Hanna takes classes in Afro-Cuban dance, flamenco and Jazzercise, among other dance forms. She has testified in more than 100 cases involving the adult entertainment industry.

She talked to the St. Petersburg Times by phone from her home in Bethesda, Md.

How did an anthropologist come to specialize in dance, and how did a scholar come to study lap dancing?

Back when I was a student at UCLA, there was an African student who used to have dance parties. All these African students would come, and their dance was just so different, so wonderful. So when my husband and I got an opportunity to go to Africa, I decided I should study African dance. When I went to Columbia to get my Ph.D., I researched the dance plays of Nigeria, from a sociolinguistic approach.

Back in 1995, because someone saw my book Dance, Sex and Gender, I was asked to be an expert witness in a suit about table dancing in Seattle. It turned out it was legitimate; I was asked to look at exotic dance in terms of its history, its meaning, how it relates to society.

Once you began to research exotic dance, what surprised you?

I expected to find bimbos. It turns out some of the bimbos come from Harvard.

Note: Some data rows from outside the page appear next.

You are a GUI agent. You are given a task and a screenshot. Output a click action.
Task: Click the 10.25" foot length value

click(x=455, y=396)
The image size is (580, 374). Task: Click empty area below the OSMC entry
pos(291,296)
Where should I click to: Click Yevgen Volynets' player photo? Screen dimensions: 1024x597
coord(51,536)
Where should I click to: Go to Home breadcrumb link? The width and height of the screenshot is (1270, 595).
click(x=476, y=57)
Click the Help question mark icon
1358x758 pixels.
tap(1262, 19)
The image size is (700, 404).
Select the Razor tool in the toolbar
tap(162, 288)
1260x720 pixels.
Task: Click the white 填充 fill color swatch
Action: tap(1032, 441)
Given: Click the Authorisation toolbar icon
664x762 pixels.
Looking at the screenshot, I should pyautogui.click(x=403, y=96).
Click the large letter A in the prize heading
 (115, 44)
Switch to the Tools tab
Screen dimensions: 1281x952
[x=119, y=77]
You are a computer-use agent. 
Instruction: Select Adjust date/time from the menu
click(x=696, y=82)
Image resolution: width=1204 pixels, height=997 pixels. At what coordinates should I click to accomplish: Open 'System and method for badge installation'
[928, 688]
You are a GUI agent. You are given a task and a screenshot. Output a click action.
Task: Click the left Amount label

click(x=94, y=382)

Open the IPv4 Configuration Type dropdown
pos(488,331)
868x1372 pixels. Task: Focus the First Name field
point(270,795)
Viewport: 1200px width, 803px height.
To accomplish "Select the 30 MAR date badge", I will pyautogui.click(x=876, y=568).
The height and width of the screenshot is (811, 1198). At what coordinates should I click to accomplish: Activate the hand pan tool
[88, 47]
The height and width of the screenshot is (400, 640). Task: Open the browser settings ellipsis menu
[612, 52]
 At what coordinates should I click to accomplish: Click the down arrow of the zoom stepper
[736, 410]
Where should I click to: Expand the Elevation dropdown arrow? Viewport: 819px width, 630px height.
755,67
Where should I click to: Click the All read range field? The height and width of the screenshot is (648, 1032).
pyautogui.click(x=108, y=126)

I found dancers who were college students, graduate students, professional women. In many cases, they danced because they enjoyed it. They liked the exercise. They liked the bucks. I've talked to dancers who studied ballet, dancers who were cheerleaders.

Another thing that surprised me was that we had this sexual revolution in the '60s, so why was there so much opposition? I wondered who's behind this, and at first it seemed like it was just Rev. So-and-So, this church over here, that church over there. Of course, we have a history of opposition to dance, going back to taxi dancing, even the waltz.

But I kept seeing the same people, and I finally came to the conclusion it's part of a grand alliance of the Christian right to impose theocracy. . . . The Christian right has training programs for lawyers who fight these clubs. They provide legislation.

They keep claiming there are adverse secondary effects from these businesses, but there is no scientific evidence. They cloak morality in academe.

The adult clubs have been learning from the Christian right. Now there are alliances of owners fighting these ordinances, sharing what they've learned.

What about the opposition from some feminists to stripping, lap dancing and the like?

That was another surprise, some of the feminist hostility. Feminists are divided on this. But we look at models, we look at sports players, we look at movie stars. It's all commodification of the body.

To say being the object of the male gaze is the source of the problem - the gaze has given women lots of power, and many of them use it.

The dancers I talked to really felt empowered, in control. The biggest problem the dancers have is the stigma attached to what they do.

How do you conduct research on this subject?

I've interviewed more than 500 people. I've talked to dancers, to club patrons, to club owners, to community members. I've been to over 128 clubs.

I do a lot of observing. What is it they're doing onstage? I've found it meets the criterion of dance, of nonverbal communication. It has its own aesthetic norms; there are ways of judging how what they do has serious artistic merit.

I found that some customers go not for the eroticism but to hang out with friends. Some of them are men who would never get the attention of an attractive woman otherwise. I've met men who had cancer, who were disabled. Some happily married men are just looking for a nonjudgmental listener. The women tell me sometimes they're paid not to dance but to listen.

How different is exotic dancing from mainstream dancing?

I can't see the difference between what kids are doing in nightclubs and in high schools, grinding their behinds, all that stuff. Some parents don't know what their kids are doing. I don't like it myself. I'll stick to salsa.

But the only real difference in the clubs is they're less clad. And even that isn't true if you go to beach bars.

One place in Florida wanted to require more clothing in adult clubs than what people wear on the beach. So I went around the beach shooting butts, brought the pictures in.

How much are you paid for testifying as an expert witness?

About $200 an hour. That's a lot less than I get when I give lectures. Who works for nothing?